«Général Li? Nous n’allons pas vous attaquer!»
– Général Li?
– J’écoute.
– C’est le général Milley. Vous et moi nous connaissons depuis cinq ans maintenant.
– Que voulez-vous dire?
– Si nous devions attaquer, je vous appellerais pour vous en avertir. Il n’y aura pas de surprise.
–…
– Nous sommes à 100% constants. Tout va bien. Mais vous savez, la démocratie peut parfois être exubérante.
Ce dialogue fictif entre les deux chefs des armées états-uniennes et chinoise s’inspirent des propos attribués au général Mark Milley par Bob Woodward et Robert Costa dans un livre à paraître ces prochains jours, intitulé «Péril». Les deux journalistes du Washington Post expliquent comment le chef de l’armée la plus puissante du monde a jugé nécessaire d’avertir à deux reprises son homologue chinois que les Etats-Unis n’avaient aucune intention d’attaquer son pays. Pourquoi le faire? Car, selon le renseignement américain, Pékin prenait très au sérieux la possibilité d’hostilités déclenchées par Donald Trump pour se maintenir à la Maison-Blanche. Le premier appel date du 30 octobre 2020, quatre jours avant l’élection présidentielle, le second du 8 janvier 2021, deux jours après la prise d’assaut du Capitole. Face à un président américain devenu totalement imprévisible, la Chine pouvait légitimement craindre d’être prise pour cible. Et le chef des armées américaines, court-circuitant la chaîne de commandement remontant au président, a cru indispensable de couper court à tout malentendu en appelant directement le général Li Zuocheng.

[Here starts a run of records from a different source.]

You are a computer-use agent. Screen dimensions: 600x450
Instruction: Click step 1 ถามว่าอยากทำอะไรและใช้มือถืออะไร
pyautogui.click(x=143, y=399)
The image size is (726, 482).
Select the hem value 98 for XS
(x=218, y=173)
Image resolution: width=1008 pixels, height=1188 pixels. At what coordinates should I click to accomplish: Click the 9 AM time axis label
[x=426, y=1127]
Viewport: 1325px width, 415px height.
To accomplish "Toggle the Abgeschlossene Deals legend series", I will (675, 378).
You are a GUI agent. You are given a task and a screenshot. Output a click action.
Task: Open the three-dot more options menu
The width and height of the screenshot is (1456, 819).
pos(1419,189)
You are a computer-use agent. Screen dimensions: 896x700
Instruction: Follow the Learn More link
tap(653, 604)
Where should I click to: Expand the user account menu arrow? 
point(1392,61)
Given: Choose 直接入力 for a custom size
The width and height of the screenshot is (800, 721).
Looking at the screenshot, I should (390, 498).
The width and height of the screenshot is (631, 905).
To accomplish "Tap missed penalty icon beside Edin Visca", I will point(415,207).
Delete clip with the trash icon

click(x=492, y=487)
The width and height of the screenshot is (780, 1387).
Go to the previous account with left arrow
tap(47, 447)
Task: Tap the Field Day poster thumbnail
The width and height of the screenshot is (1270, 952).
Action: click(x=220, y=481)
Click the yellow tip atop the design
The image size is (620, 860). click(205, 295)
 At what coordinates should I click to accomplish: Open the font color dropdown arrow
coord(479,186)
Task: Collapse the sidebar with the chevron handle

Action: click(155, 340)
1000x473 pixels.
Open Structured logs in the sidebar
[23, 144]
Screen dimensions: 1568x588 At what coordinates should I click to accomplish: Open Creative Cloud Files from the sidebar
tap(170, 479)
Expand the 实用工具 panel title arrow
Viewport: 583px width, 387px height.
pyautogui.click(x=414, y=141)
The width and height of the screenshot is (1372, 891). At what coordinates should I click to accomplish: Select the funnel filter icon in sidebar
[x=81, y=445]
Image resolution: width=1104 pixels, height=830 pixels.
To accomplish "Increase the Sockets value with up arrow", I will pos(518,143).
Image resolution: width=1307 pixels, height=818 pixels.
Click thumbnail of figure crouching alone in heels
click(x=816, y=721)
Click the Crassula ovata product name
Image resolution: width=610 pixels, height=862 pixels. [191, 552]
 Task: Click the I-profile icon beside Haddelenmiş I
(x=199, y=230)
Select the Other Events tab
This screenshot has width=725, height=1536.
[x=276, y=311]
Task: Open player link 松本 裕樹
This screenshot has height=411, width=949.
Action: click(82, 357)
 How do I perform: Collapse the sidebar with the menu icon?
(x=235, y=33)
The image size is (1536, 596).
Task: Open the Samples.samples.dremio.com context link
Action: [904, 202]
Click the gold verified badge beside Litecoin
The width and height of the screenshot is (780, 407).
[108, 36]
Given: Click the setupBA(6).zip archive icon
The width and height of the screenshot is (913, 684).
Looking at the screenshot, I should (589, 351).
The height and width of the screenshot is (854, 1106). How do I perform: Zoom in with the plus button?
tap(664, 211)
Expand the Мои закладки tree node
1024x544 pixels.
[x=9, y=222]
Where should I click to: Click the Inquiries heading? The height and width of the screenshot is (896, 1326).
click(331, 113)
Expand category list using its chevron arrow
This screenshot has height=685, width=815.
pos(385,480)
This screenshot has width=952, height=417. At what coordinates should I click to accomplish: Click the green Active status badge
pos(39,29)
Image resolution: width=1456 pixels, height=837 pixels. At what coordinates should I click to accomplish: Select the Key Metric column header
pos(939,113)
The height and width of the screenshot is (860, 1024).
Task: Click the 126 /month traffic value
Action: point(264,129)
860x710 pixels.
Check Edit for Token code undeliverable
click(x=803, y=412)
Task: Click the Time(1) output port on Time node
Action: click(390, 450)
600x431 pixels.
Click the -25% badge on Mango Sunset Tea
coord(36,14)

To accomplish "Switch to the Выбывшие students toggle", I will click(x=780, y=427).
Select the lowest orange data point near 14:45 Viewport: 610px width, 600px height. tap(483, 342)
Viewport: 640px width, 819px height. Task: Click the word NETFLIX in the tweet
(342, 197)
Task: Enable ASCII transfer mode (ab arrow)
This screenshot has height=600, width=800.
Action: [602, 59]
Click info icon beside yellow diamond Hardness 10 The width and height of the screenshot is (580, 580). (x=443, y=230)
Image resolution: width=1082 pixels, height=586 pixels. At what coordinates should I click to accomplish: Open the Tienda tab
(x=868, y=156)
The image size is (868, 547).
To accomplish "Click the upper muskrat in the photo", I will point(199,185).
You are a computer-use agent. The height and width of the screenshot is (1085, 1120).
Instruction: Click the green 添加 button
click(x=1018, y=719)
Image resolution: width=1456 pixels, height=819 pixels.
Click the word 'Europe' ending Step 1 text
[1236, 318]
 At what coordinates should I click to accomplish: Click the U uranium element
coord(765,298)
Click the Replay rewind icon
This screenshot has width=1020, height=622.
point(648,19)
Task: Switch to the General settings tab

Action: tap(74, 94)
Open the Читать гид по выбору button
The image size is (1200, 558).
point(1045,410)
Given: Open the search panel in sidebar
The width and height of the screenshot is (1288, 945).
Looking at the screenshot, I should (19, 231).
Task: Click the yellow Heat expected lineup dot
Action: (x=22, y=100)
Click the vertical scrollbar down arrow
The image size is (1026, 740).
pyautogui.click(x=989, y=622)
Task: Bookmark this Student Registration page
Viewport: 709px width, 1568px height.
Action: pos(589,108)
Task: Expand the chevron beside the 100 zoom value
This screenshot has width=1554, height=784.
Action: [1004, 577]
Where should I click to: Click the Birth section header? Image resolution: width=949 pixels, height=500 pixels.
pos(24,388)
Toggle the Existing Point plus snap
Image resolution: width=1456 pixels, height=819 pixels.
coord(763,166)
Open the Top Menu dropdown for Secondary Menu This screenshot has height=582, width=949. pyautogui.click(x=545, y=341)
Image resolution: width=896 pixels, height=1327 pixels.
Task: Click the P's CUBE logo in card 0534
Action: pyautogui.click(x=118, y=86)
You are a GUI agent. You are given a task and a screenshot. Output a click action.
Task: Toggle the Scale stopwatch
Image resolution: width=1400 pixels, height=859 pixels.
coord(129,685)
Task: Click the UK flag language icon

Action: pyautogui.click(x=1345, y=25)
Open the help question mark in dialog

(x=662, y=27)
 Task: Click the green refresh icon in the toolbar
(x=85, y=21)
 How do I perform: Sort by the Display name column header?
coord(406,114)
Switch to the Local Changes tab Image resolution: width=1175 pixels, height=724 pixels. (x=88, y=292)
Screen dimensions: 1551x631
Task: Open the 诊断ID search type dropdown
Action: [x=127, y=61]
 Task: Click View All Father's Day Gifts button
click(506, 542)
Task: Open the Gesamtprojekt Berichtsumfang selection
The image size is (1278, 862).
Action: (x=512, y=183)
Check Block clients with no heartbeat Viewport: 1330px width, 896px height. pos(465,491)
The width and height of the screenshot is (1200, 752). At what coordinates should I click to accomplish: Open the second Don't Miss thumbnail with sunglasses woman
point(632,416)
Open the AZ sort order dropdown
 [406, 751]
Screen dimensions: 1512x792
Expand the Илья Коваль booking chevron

Absurde? Ni aux Etats-Unis ni en Chine il n’y a eu de démenti sur ces échanges. Quant au risque d’une guerre non voulue, sur la base de fausses interprétations des intentions de l’adversaire, c’est l’un des grands classiques des catastrophes de l’histoire humaine. Rappelons qu’en 1983, de l’aveu même de Mikhaïl Gorbatchev, un conflit nucléaire avait été évité de justesse alors que l’URSS pensait réellement que les EtatsUnis étaient sur le point de frapper son territoire. C’était à l’occasion d’exercices militaires américains dans un contexte de tension grandissante sous l’effet de la rhétorique de Ronald Reagan. La Chine de 2020, cible privilégiée des saillies belliqueuses de Donald Trump dans un contexte électoral pour le moins confus, pouvait elle aussi sérieusement s’inquiéter alors que des exercices de l’armée américaine avaient précisément lieu dans son voisinage.
La révélation, cette semaine, de ces coups de fil a provoqué un débat aux Etats-Unis sur la notion de trahison. Est-ce que Milley a trahi le président en appelant Li Zuocheng? Ou est-ce Donald Trump qui a trahi le peuple américain en attaquant les institutions démocratiques? Déjà pris au piège du président américain à l’été 2020, alors que ce dernier l’avait instrumentalisé pour parader à ses côtés lorsqu’il défiait des manifestants contre le racisme devant la Maison-Blanche, Mark Milley avait publiquement déclaré que la loyauté de l’armée allait à la Constitution. Si le président ne respecte pas la Constitution, l’armée n’a plus à répondre au «Commander in chief». C’est ainsi que le général américain, ce même 8 janvier 2021, s’est assuré, auprès des plus hauts responsables militaires, que l’arme nucléaire ne pouvait se déclencher sans son accord personnel.
Il semble plausible que Donald Trump ait envisagé un coup d’Etat il y a un an
Comment en est-on arrivé là? Il semble plausible que Donald Trump ait envisagé un coup d’Etat il y a un an pour court-circuiter le processus électoral qui l’annonçait perdant. «Nous sommes en route pour un coup d’extrême droite», aurait déclaré la directrice de la CIA, Gina Haspel, à Mark Milley, toujours selon les journalistes du Post. Si Donald Trump a échoué, c’est qu’il n’a trouvé ni le relais nécessaire dans l’armée, ni le soutien suffisant dans son propre staff et qu’il s’est finalement révélé incapable de mener à bien une telle opération. «N’est pas Lénine qui veut», comme nous l’a affirmé cette semaine une source américaine. Le coup d’Etat ayant échoué, la diversion guerrière était un scénario à prendre très au sérieux.
Si l’on admet cette thèse, étayée par de nombreux faits, il faut alors bien reconnaître le péril dans lequel se trouve en effet la première démocratie du monde. Donald Trump est toujours en embuscade, et ses soutiens prêts à passer à l’action. La seule bonne nouvelle dans ces révélations est qu’un canal de discussion entre la Chine et les Etats-Unis existe bel et bien au plus haut niveau des instances militaires. Et qu’il a jusqu’ici fonctionné pour éviter le pire.